*EXERCISE DESCRIPTION:* All lines from the one bearing "Instruction: Click the" through the end of the data below must be printed exactly as they stand, with pictures removed.

====== GIVEN DATA ======

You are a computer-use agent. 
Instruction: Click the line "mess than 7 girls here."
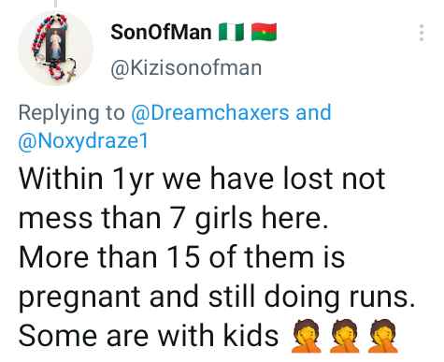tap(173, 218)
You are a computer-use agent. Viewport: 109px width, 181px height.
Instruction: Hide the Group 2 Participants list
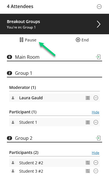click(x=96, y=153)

======

*TASK OUTPUT:*
Instruction: Click the line "mess than 7 girls here."
tap(173, 218)
You are a computer-use agent. Viewport: 109px width, 181px height.
Instruction: Hide the Group 2 Participants list
click(x=96, y=153)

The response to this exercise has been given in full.